# INPUT MATERIAL
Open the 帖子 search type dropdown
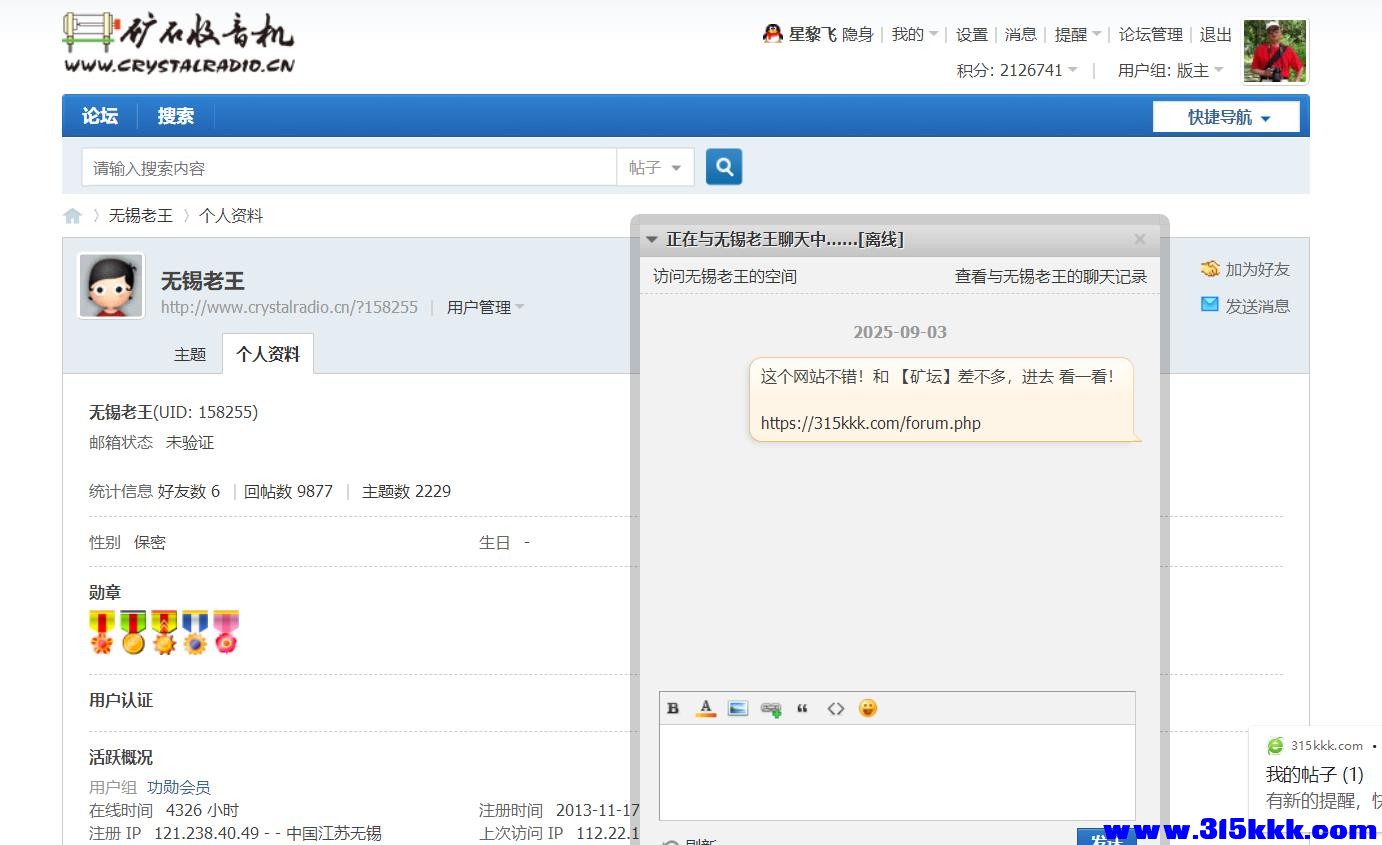This screenshot has height=845, width=1382. point(655,166)
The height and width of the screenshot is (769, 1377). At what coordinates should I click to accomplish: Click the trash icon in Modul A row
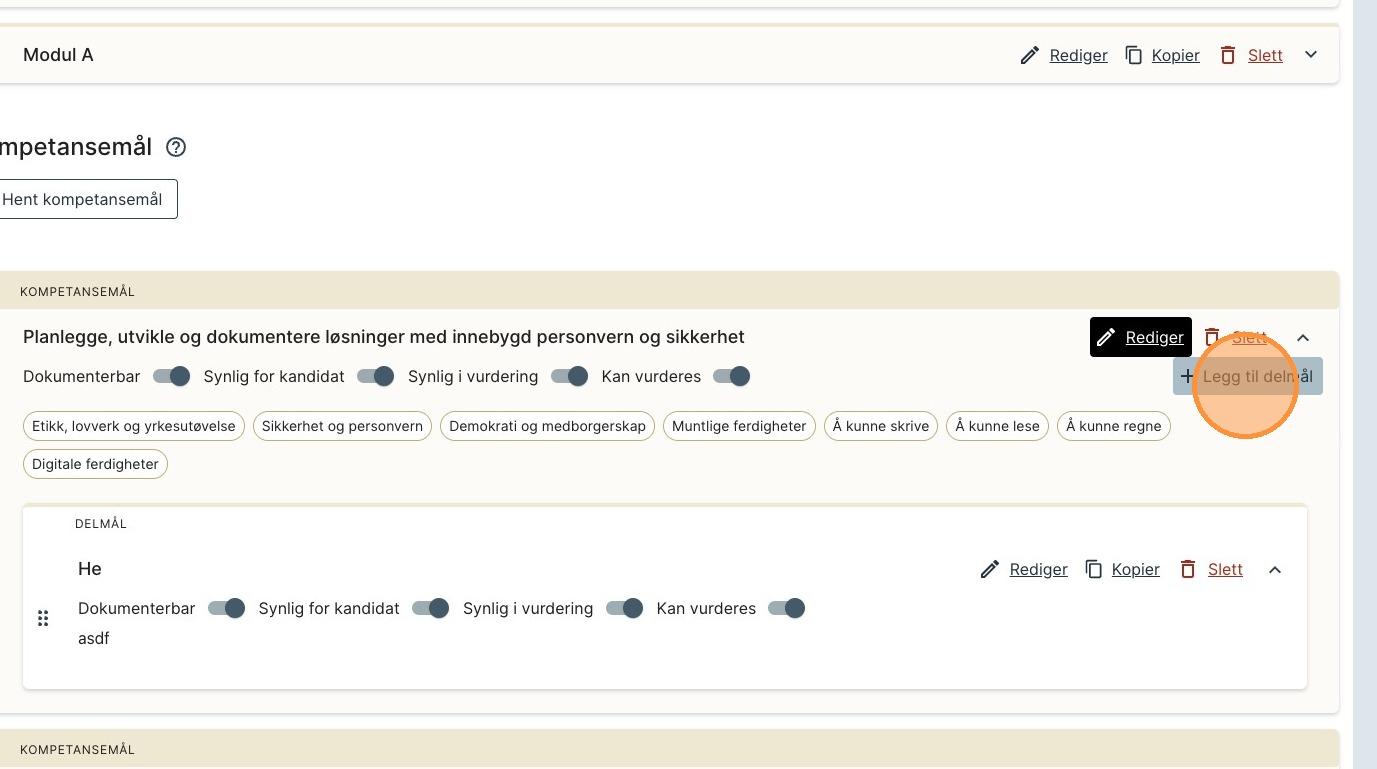(x=1228, y=56)
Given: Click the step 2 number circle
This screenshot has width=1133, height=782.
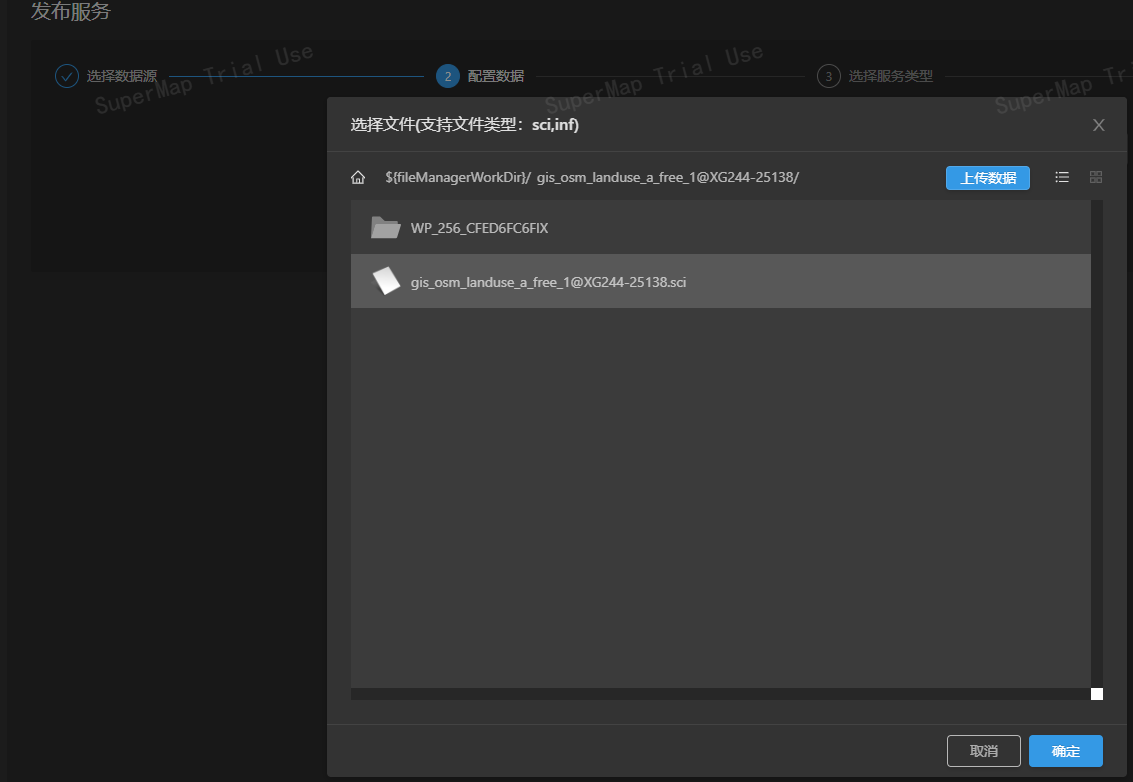Looking at the screenshot, I should pyautogui.click(x=448, y=76).
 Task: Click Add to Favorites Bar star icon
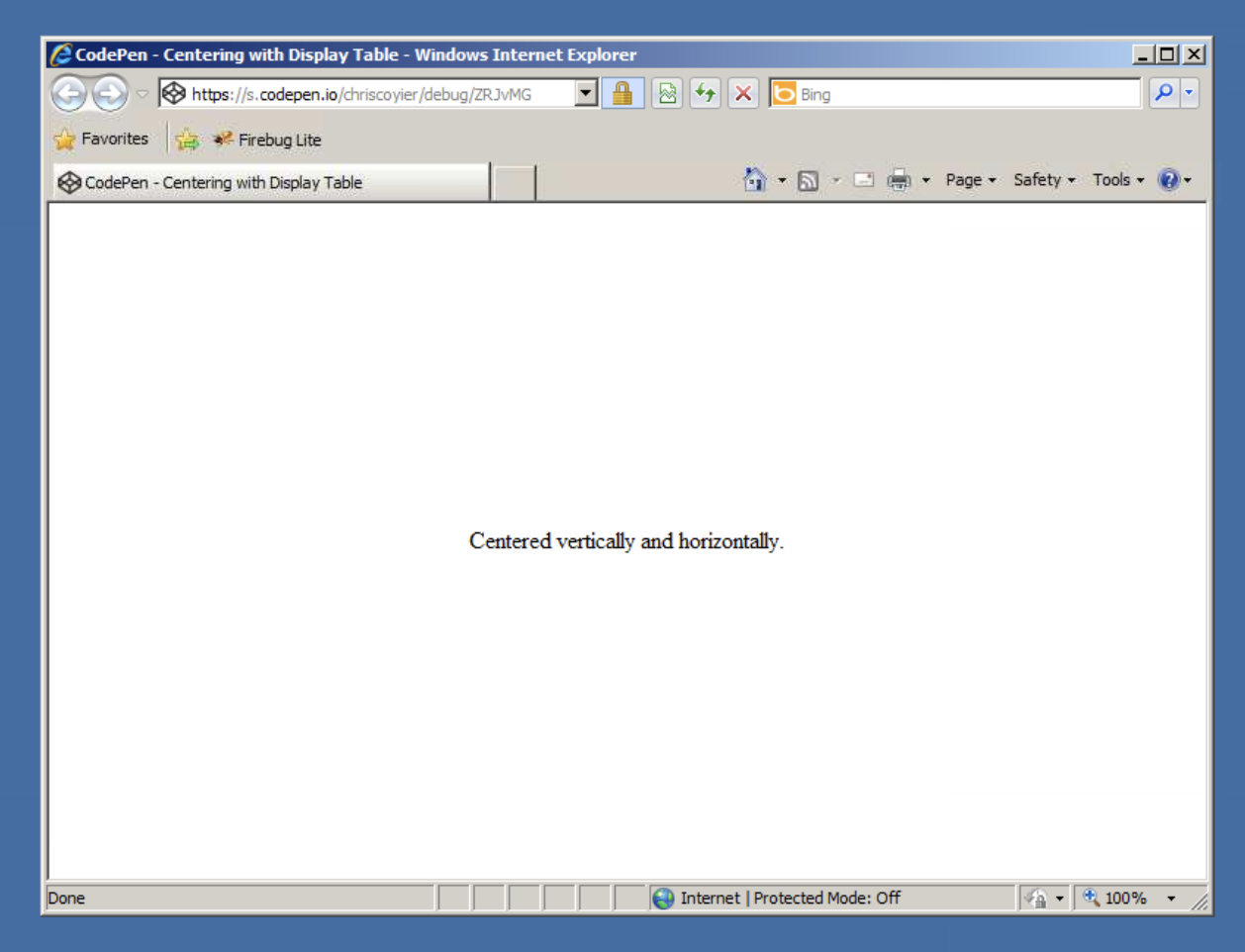186,140
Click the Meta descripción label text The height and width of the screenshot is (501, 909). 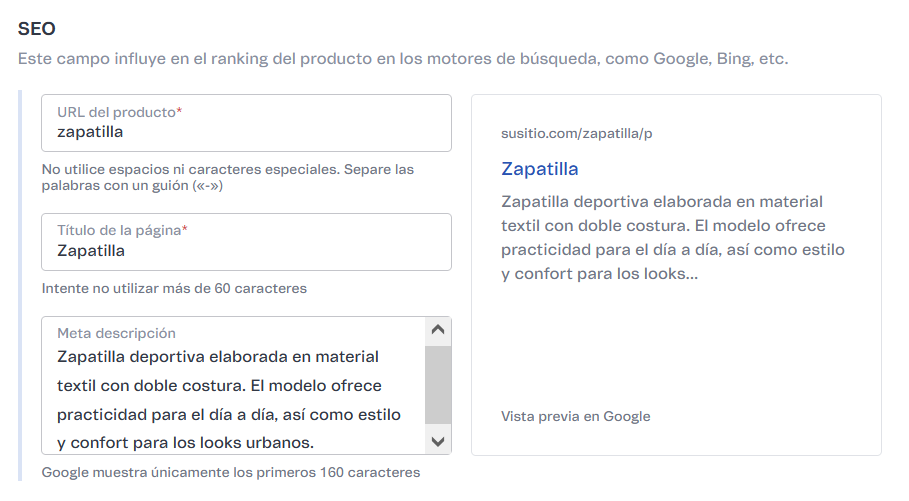[116, 333]
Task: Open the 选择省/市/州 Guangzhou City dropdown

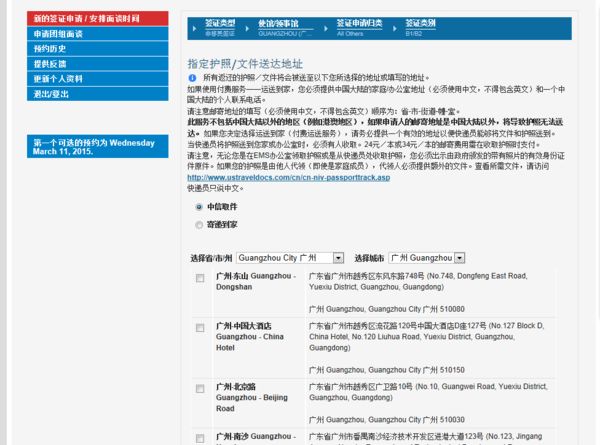Action: click(x=290, y=257)
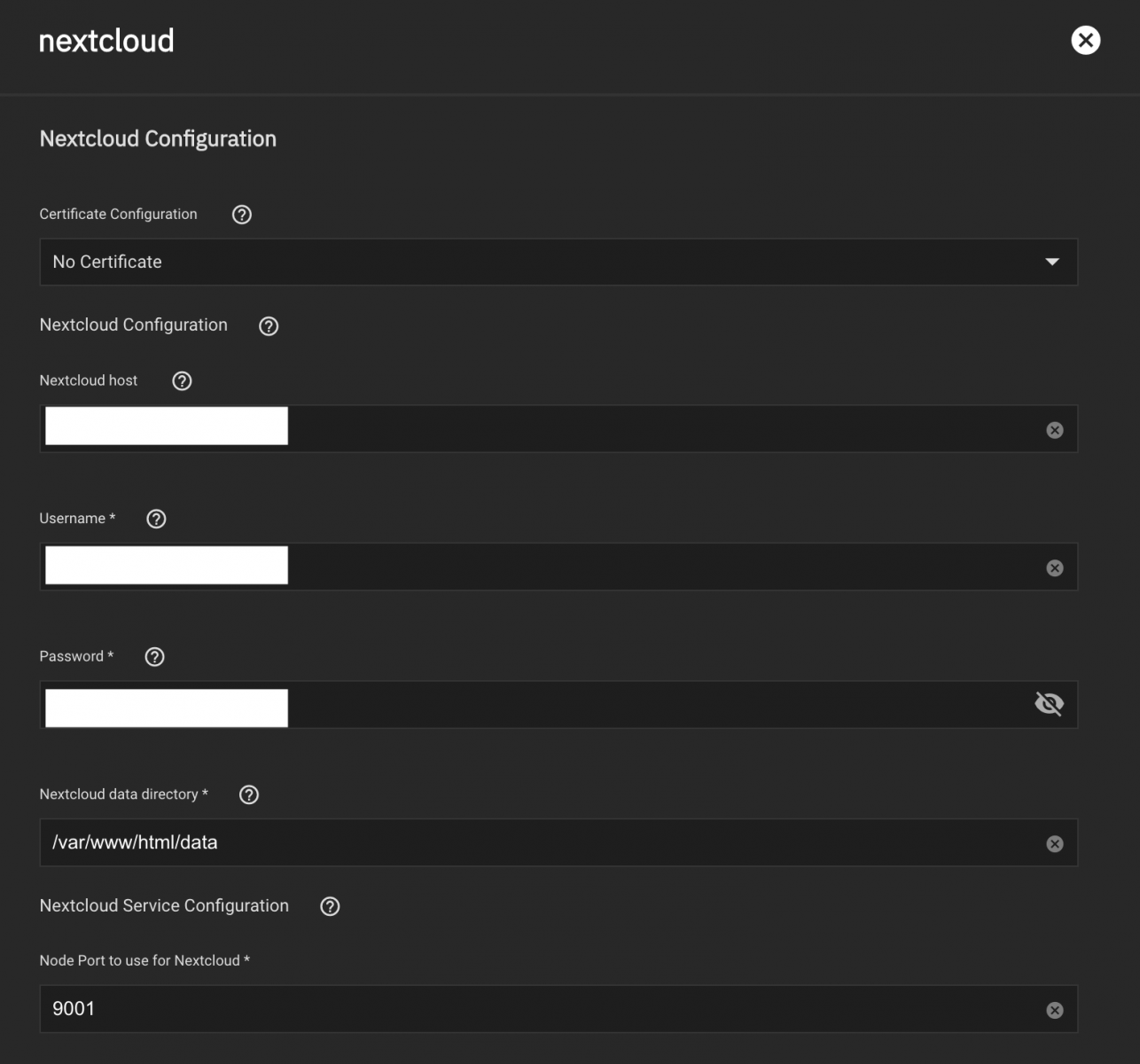Show help for Nextcloud Configuration section
The height and width of the screenshot is (1064, 1140).
point(269,326)
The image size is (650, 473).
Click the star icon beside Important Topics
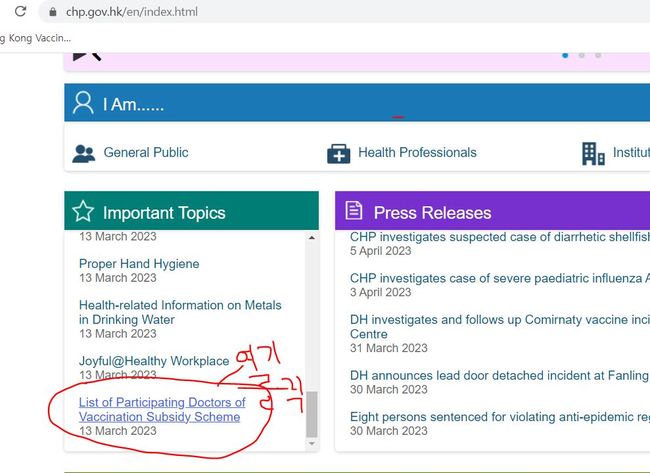[83, 212]
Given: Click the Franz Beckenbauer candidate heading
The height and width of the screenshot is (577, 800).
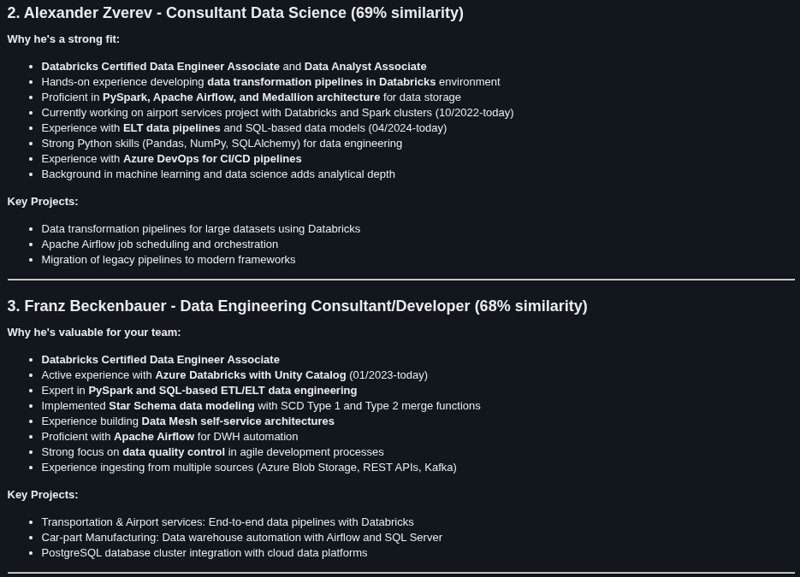Looking at the screenshot, I should point(297,306).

# EXERCISE OBJECTIVE
Starting at the line that contains "The height and width of the screenshot is (577, 800).", transcribe every line through the end of the listing exactly, including both end lines and excluding pictures.

# EXPECTED ANSWER
The height and width of the screenshot is (577, 800).
Looking at the screenshot, I should point(297,306).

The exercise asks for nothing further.